TASK TO COMPLETE: How many lines in the items below contain the string "dropdown"? Case counts. Reply with the number only.

DATA IN THIS EXERCISE:

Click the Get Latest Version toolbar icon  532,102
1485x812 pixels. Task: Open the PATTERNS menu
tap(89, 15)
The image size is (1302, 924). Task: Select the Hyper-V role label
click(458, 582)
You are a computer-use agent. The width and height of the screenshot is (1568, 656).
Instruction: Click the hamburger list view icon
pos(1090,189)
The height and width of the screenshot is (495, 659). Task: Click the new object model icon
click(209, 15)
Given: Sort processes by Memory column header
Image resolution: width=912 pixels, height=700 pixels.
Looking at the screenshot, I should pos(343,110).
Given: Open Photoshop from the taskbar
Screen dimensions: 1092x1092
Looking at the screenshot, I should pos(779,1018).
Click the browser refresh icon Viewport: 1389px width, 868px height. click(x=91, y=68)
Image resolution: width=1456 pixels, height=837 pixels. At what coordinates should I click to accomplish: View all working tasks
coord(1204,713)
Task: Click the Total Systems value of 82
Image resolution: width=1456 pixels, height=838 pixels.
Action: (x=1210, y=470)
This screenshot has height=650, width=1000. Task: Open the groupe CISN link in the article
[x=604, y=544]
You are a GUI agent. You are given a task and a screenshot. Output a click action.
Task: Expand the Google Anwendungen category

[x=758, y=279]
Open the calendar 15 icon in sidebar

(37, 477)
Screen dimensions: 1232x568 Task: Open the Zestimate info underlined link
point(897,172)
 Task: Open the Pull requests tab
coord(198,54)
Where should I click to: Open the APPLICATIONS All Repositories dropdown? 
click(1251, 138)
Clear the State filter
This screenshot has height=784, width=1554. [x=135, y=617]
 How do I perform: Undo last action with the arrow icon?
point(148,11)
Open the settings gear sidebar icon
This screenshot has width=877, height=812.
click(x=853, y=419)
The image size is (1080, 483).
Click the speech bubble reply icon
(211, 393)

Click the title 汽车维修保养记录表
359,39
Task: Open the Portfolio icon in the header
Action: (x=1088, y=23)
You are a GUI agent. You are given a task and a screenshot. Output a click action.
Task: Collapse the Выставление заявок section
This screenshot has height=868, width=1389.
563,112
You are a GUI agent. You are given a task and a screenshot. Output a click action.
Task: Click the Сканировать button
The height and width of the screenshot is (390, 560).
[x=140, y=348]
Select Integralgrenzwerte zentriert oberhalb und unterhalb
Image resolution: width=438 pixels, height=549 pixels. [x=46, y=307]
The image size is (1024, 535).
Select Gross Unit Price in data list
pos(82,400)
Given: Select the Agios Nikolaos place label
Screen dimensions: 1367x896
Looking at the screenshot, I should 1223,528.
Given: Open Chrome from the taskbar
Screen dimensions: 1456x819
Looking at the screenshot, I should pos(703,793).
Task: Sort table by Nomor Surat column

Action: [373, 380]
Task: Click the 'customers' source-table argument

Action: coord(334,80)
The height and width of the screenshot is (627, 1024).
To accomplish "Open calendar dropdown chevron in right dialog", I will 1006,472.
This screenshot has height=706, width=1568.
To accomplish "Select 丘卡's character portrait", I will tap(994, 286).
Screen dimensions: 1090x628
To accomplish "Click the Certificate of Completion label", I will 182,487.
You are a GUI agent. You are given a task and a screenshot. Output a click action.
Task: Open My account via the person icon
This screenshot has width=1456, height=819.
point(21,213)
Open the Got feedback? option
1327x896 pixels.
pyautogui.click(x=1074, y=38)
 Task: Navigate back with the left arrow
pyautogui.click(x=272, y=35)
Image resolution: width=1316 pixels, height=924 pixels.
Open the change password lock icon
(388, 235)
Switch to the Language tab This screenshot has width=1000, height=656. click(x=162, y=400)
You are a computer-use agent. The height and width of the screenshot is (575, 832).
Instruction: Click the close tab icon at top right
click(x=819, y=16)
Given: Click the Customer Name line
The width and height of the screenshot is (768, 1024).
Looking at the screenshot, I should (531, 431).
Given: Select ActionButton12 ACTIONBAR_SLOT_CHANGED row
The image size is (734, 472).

SOLUTION FOR THIS EXERCISE: 2